Data to use -
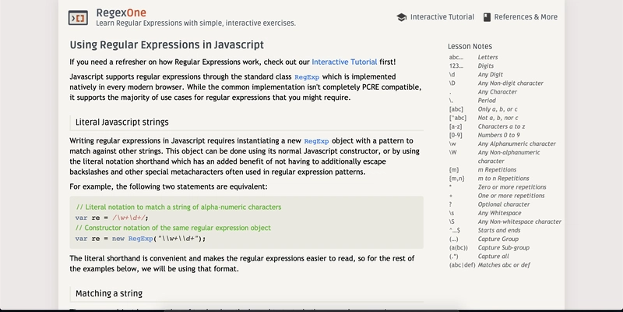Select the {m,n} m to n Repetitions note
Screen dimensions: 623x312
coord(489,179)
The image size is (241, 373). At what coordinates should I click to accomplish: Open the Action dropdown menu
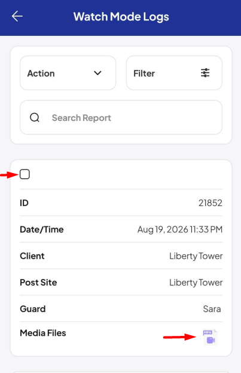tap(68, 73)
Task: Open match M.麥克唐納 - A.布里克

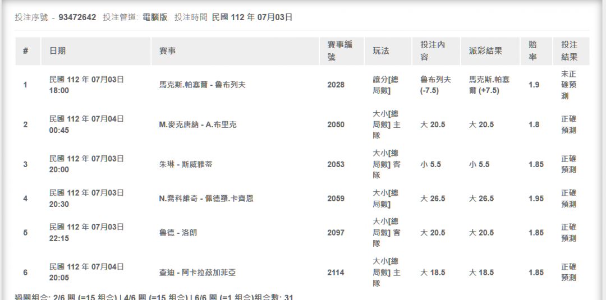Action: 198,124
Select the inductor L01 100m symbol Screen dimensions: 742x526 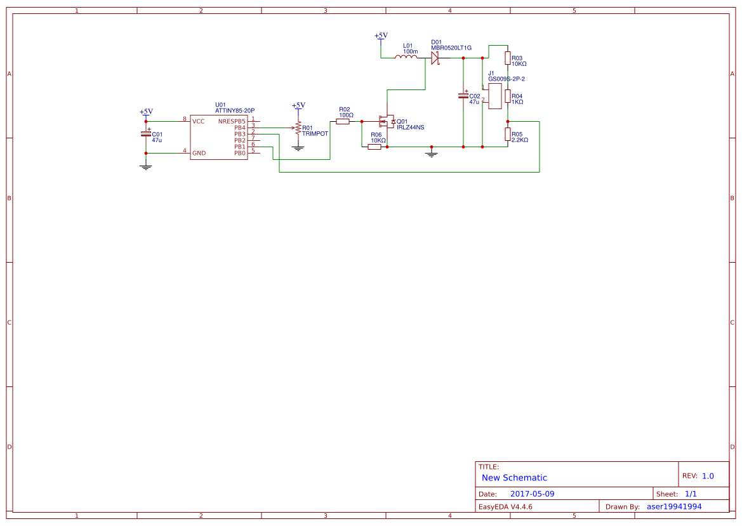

--

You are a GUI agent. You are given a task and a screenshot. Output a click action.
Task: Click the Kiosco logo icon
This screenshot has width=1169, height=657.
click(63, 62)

---

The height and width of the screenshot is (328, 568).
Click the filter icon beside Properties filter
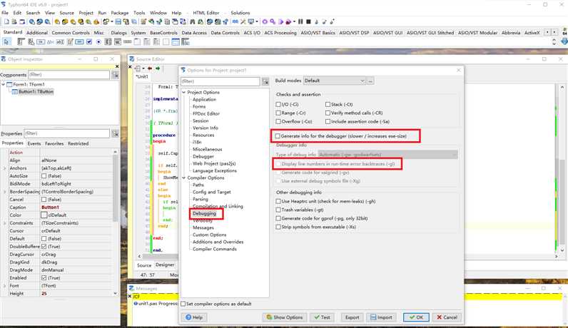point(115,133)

About this exercise - Copy the lines above between the one holding "The image size" and the one holding "Select the inductor", inclusive. Drop the pictures.

Answer -
The image size is (241, 373). At what coordinates should I click to accomplish: Open the Action dropdown menu
tap(68, 73)
Task: Open match M.麥克唐納 - A.布里克

Action: 198,124
Select the inductor L01 100m symbol Screen dimensions: 742x526 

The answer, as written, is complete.